## [WORK ORDER]
Your task is to copy each line of the records that includes the string "agent".

Saved entries:

= = =

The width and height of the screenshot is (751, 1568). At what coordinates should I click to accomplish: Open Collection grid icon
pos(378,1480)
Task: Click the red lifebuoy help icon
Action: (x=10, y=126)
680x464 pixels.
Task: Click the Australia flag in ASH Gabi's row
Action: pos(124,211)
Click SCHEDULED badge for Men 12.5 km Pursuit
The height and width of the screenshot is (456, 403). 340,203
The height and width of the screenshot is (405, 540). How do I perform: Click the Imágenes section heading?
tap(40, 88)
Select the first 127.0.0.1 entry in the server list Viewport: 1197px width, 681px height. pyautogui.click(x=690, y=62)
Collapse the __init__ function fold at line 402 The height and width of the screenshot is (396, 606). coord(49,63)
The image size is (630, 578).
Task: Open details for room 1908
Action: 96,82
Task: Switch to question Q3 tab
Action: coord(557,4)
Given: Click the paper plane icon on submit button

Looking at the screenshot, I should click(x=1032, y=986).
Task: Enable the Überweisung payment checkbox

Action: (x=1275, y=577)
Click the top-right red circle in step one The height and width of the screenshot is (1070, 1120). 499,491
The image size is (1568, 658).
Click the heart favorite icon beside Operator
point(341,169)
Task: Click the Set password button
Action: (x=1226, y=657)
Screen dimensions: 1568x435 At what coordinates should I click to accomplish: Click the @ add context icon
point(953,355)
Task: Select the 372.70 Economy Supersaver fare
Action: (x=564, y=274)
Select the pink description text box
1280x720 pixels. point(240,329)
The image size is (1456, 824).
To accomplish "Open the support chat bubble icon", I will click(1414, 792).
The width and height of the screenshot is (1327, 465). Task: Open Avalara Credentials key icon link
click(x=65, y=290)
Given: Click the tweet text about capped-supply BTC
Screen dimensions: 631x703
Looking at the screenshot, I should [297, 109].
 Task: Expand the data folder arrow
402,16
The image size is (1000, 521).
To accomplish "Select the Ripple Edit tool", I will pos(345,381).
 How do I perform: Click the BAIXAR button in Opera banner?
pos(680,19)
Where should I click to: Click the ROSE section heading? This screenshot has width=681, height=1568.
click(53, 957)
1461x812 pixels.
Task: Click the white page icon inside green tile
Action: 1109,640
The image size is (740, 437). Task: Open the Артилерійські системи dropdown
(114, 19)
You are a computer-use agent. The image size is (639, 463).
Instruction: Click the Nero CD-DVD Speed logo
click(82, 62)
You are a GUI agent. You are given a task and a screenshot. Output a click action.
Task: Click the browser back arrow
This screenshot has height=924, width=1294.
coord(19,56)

= = =

## [WRITTEN ANSWER]
You are a computer-use agent. The image size is (639, 463).
You are a GUI agent. You are given a task and a screenshot. Output a click action.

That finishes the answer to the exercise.